# [Instructions for the task]
Copy out the data below as written; omit any images.

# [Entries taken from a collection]

# # # # #

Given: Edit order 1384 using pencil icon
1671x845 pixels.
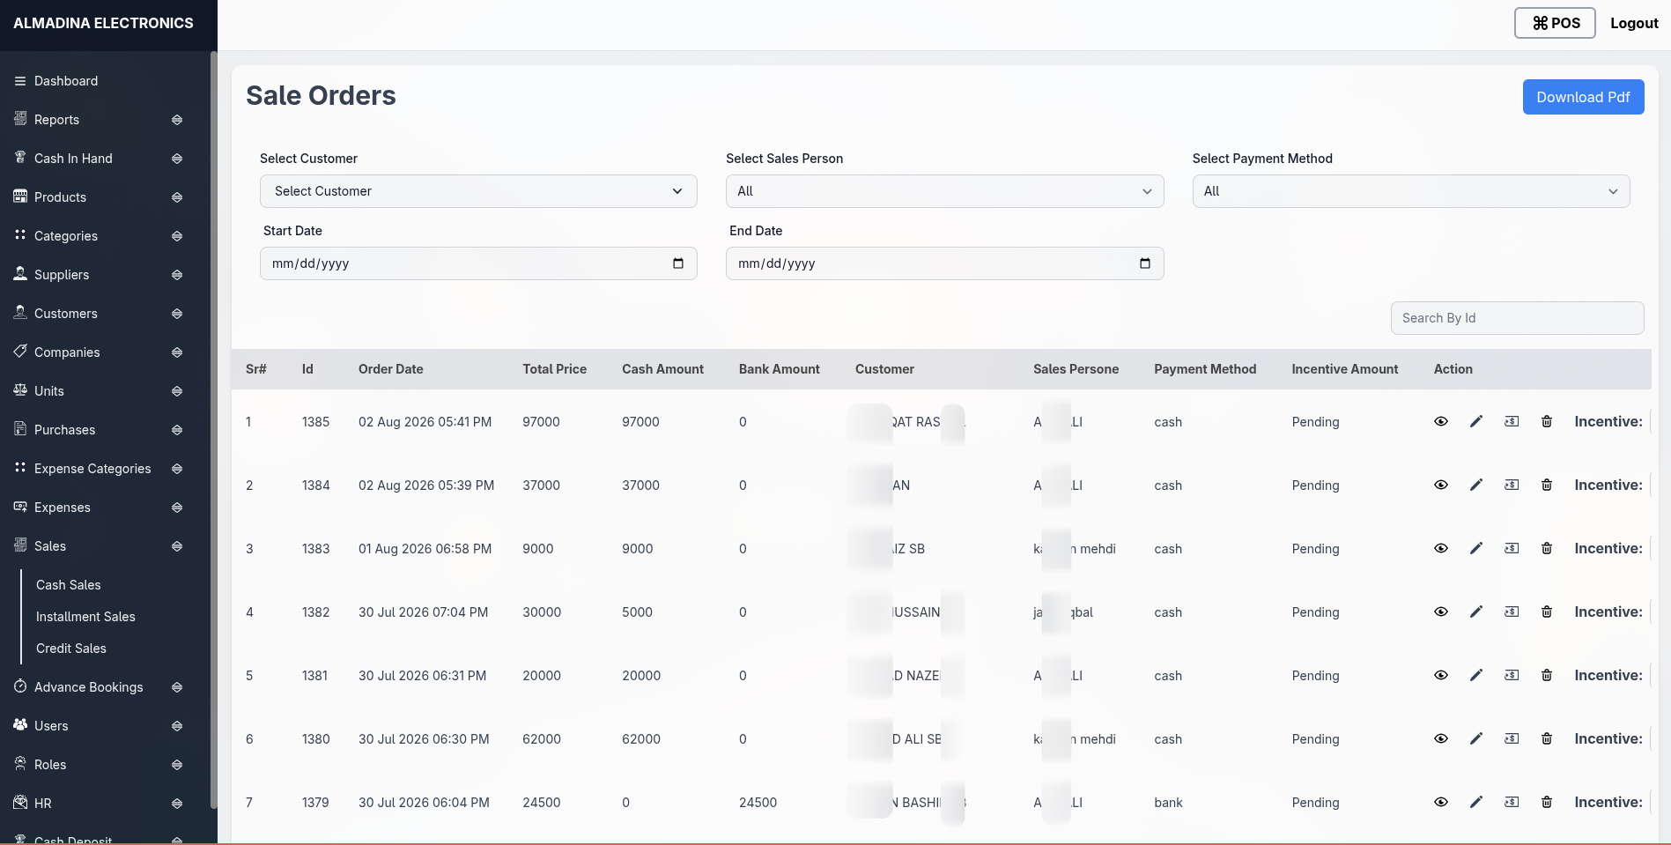Looking at the screenshot, I should [x=1476, y=485].
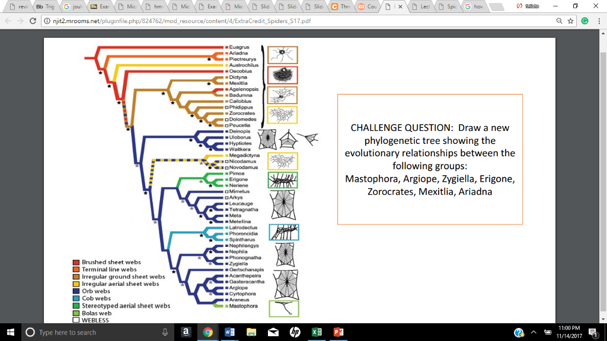Bookmark this page with the star icon

pyautogui.click(x=571, y=21)
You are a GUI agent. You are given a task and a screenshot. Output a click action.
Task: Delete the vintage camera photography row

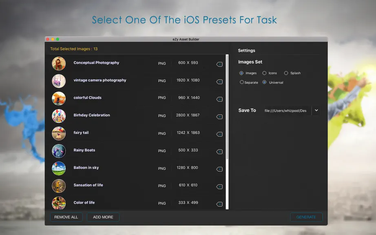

# # # # #

# [Solution]
Given: Edit order 1384 using pencil icon
1671x845 pixels.
Looking at the screenshot, I should [x=1476, y=485].
Bookmark this page with the star icon

pyautogui.click(x=571, y=21)
You are a GUI agent. You are given a task and a screenshot. Output a click action.
Task: Delete the vintage camera photography row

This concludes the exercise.